A sputtering conductor target is provided, which includes: a center portion; an edge portion around the center portion and having a thickness larger than the center portion; and an inclined portion disposed between the center portion and the edge portion and making an angle of about 30°-70° with a normal to a top surface of the edge portion.

Description

BACKGROUND OF THE INVENTION

(a) Field of the Invention

The present invention relates to a sputtering target, a sputtering device, and a sputtering method.

(b) Description of the Related Art

Generally, a semiconductor device is formed by depositing a plurality of conductive layers and a plurality of insulating layers and by patterning the deposited layers using photolithography, and the conductive layers are usually formed by sputtering.

The sputtering process for a conductive layer is performed in a sputter chamber in a vacuum state and includes following steps: bombarding particles are induced by using magnetic force to strike a conductor target; conductive particles are ejected from the target; and the ejected particles are directed to a substrate to form the conductive layer on the substrate.

The target is fixed to a plate during the sputtering process and a moving magnet cathode is provided for inducing the bombarding particles.

Since the magnet cathode goes and returns between two turning positions, where the magnet cathode spends a longer time than other positions, portions of the target disposed near the turning positions experience more corrosion than other portions. This non-uniform corrosion reduces the efficiency and the exchanging time of the target up to about 20%-30%.

SUMMARY OF THE INVENTION

A motivation of the present invention is to provide a sputtering target, a sputtering device, and a sputtering method for solving the above-described disadvantages.

The target may be mounted on a sputtering device such as a scanning type sputter chamber including a movable magnet cathode.

A sputtering device for a liquid crystal display substrate is provided, the device including: a support for supporting the substrate; a plate for mounting a conductor target including a center portion, an edge portion around the center portion and having a thickness larger than the center portion, and an inclined portion disposed between the center portion and the edge portion and making an angle of about 30°-70° with a normal to a top surface of the edge portion; and a (movable) magnet cathode located opposite the support with respect to the plate for controlling charged particles.

The substrate may be aligned such that an edge of the substrate is disposed opposite the inclined portion.

The target may include a plurality of separated portions having different thickness.

A method of sputter depositing a conductive layer on a liquid crystal display substrate using at least one magnet cathode is provided, the method includes: mounting a sputtering target including a center portion, an edge portion around the center portion and having a thickness larger than the center portion, and an inclined portion disposed between the center portion and the edge portion and making an angle of about 30°-70° with a normal to a top surface of the edge portion; disposing the substrate opposite the target; and sputtering the target onto the substrate.

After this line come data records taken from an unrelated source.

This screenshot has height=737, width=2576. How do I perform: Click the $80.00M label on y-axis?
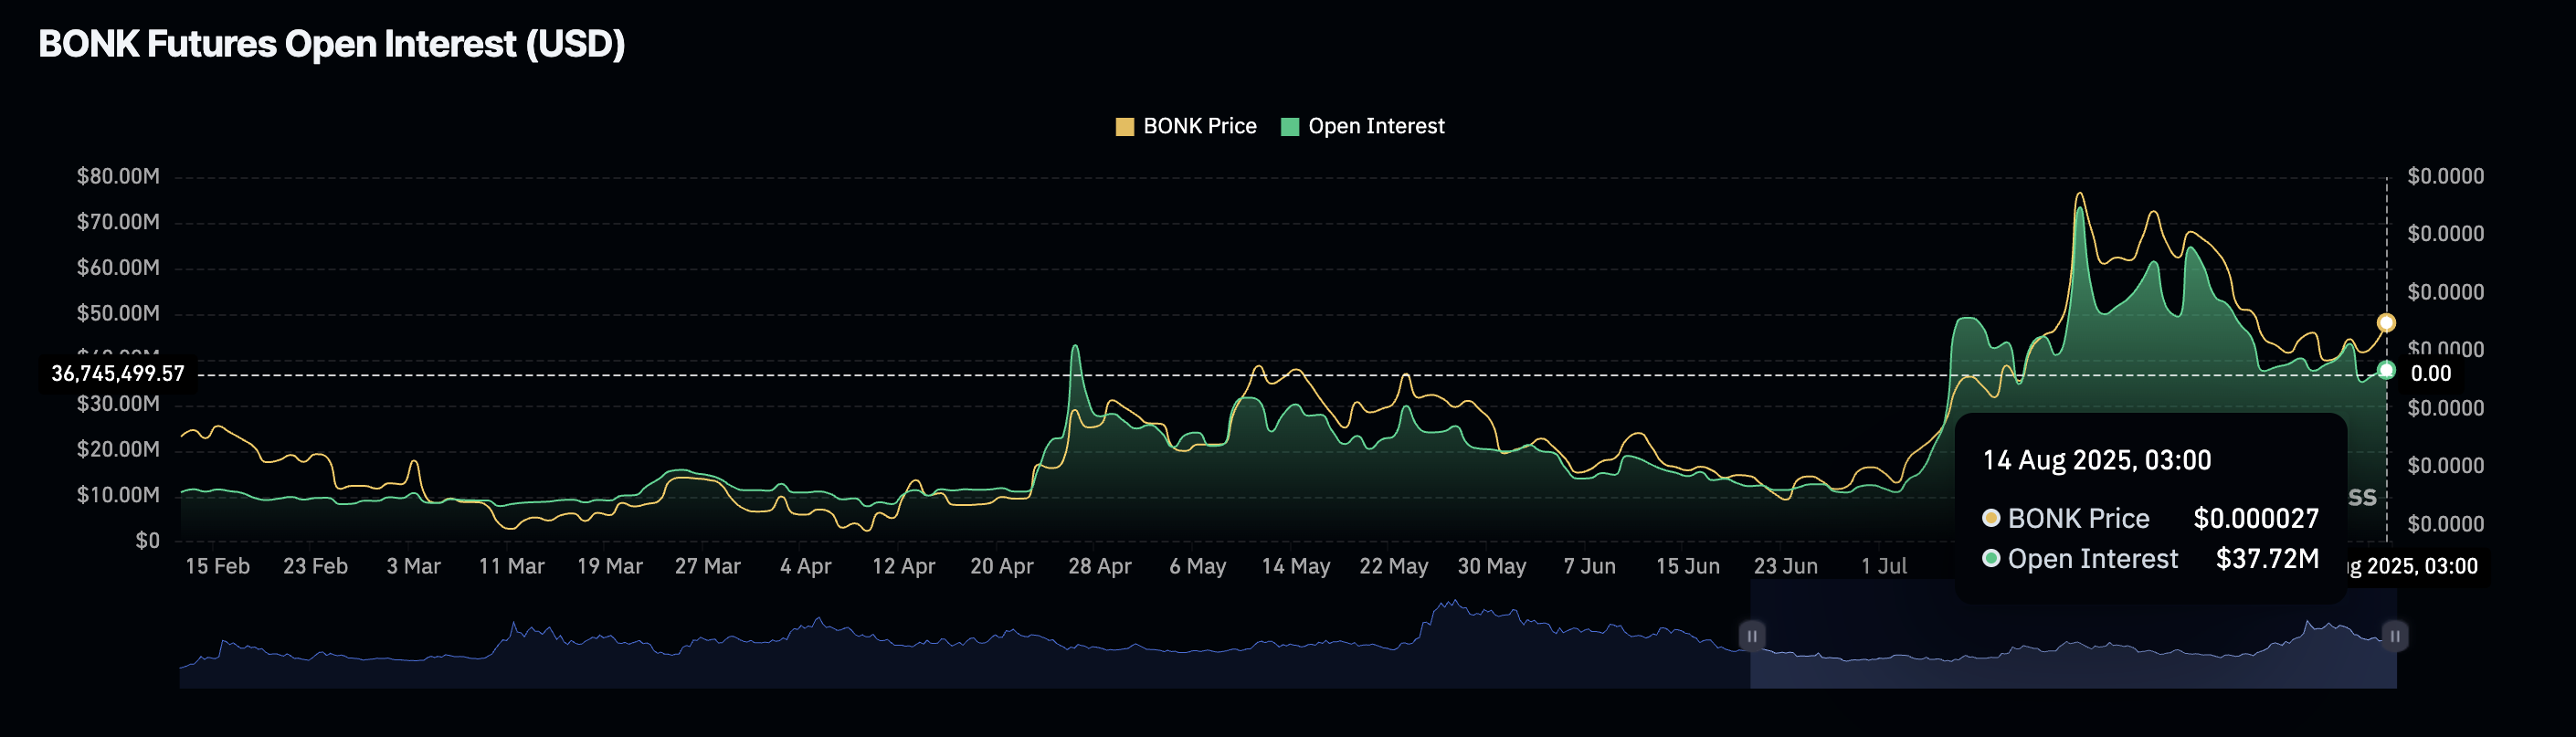[118, 177]
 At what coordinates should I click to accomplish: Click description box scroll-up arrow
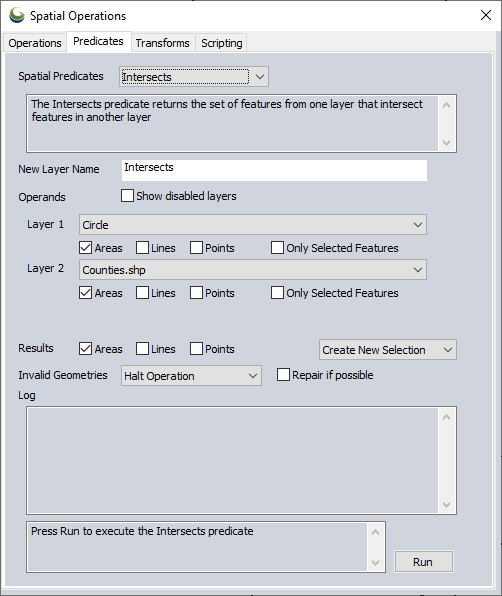tap(447, 105)
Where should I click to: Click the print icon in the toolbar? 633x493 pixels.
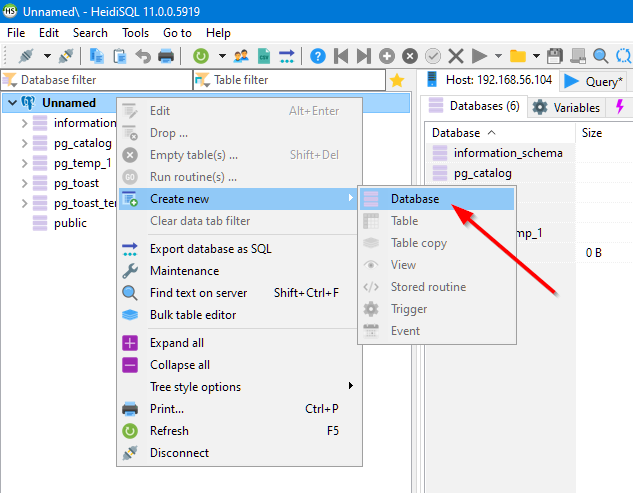(x=166, y=56)
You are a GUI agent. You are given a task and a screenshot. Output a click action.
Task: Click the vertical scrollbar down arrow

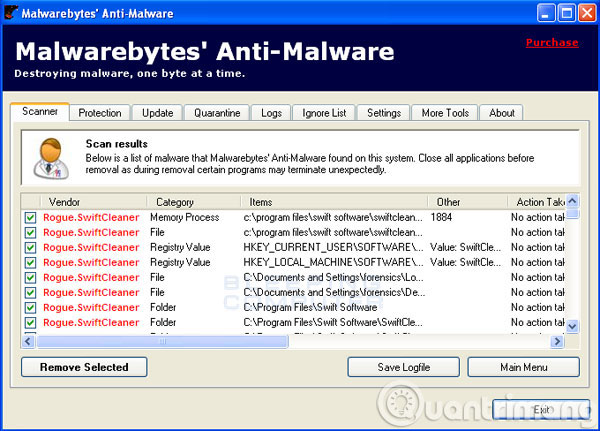572,326
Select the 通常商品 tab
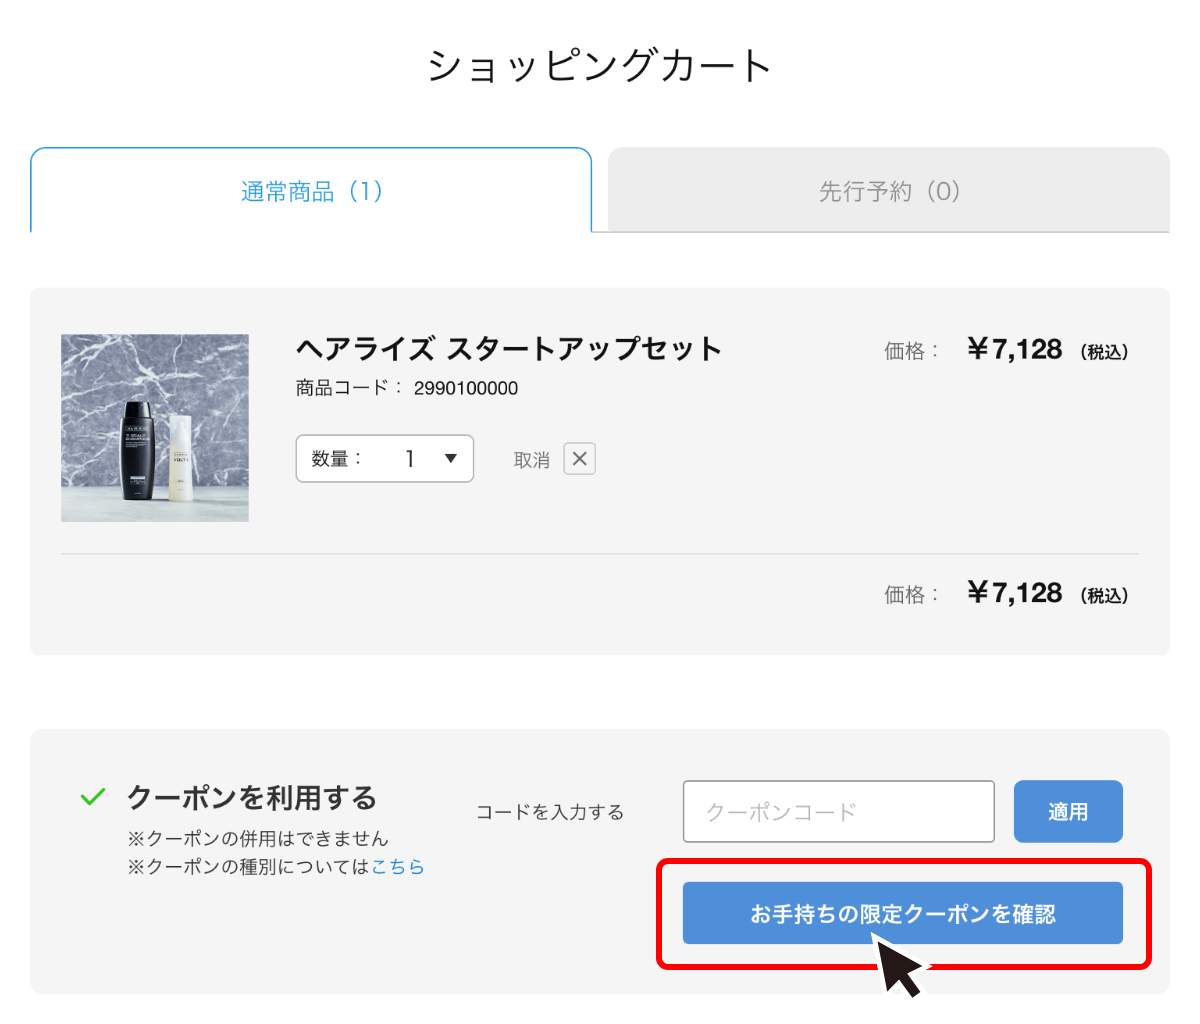Screen dimensions: 1200x1024 click(311, 190)
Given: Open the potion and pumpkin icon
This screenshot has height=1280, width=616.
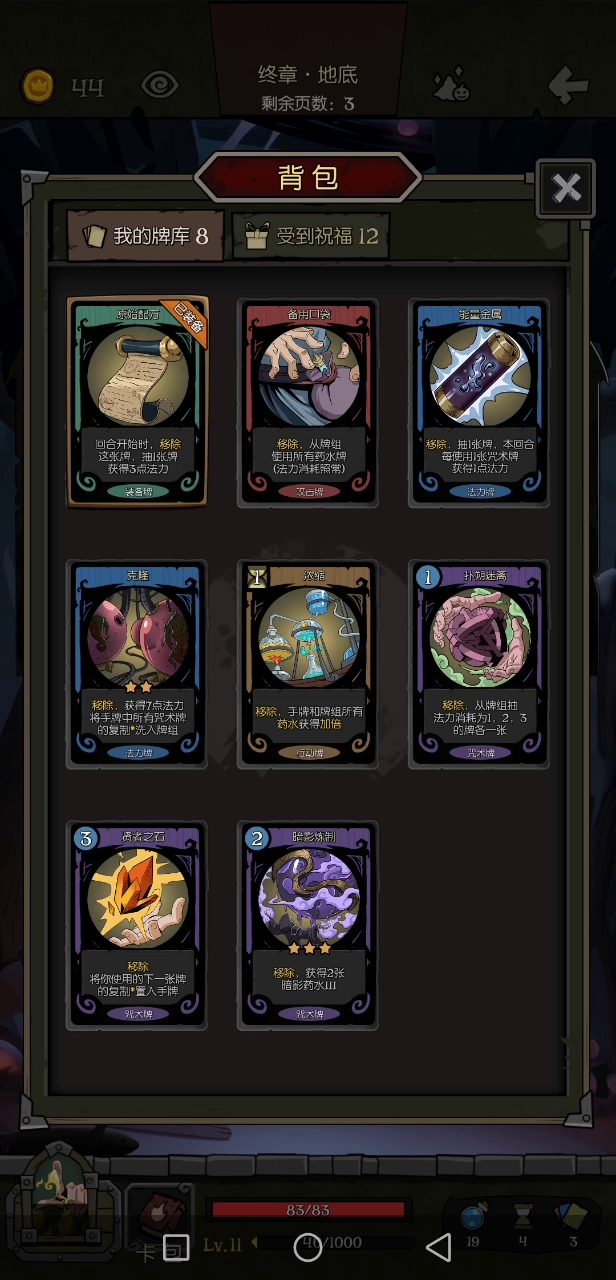Looking at the screenshot, I should (x=451, y=87).
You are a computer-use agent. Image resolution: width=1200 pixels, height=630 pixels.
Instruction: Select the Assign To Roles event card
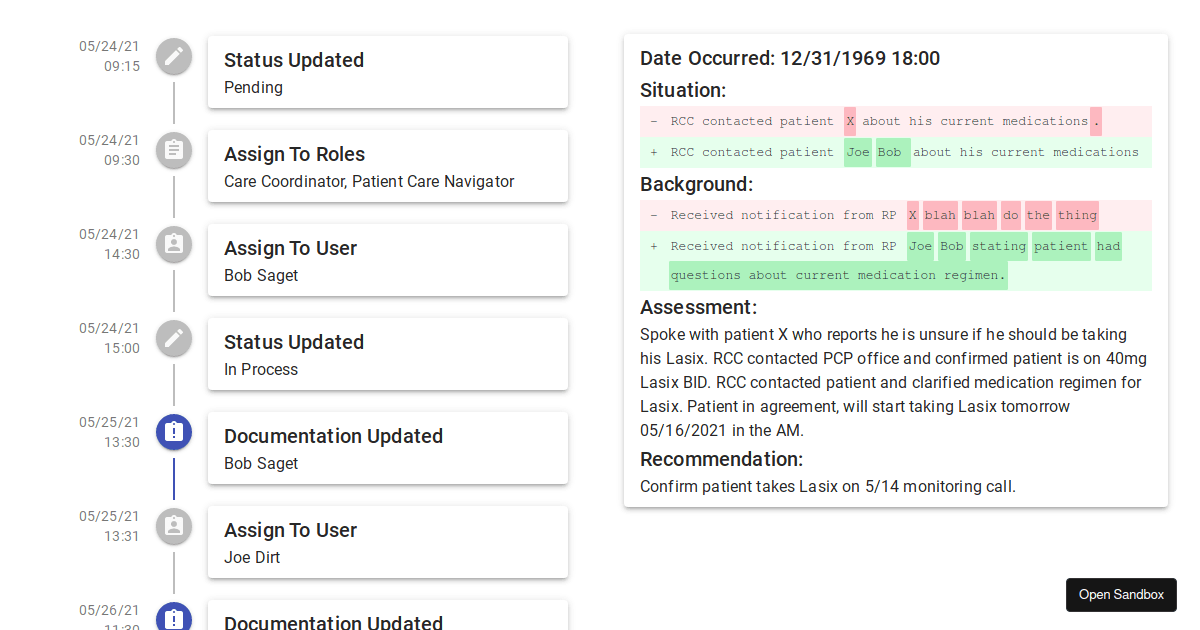388,165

A movable magnet cathode may be disposed opposite the substrate with respect to the target.

The substrate is preferably disposed such that an edge of the substrate is located at the inclined portion.

BRIEF DESCRIPTION OF THE DRAWINGS

The present invention will become more apparent by describing embodiments thereof in detail with reference to the accompanying drawings in which: [0018]
FIG. 1A is a sectional view of a conductor target and a plate in a sputtering chamber according to an embodiment of the present invention; [0019]
FIG. 1B is a plan view of the conductor target shown in FIG. 1; and [0020]
FIG. 2 illustrates a sputter chamber used in a sputtering process using a conductor target according to an embodiment of the present invention.[0021]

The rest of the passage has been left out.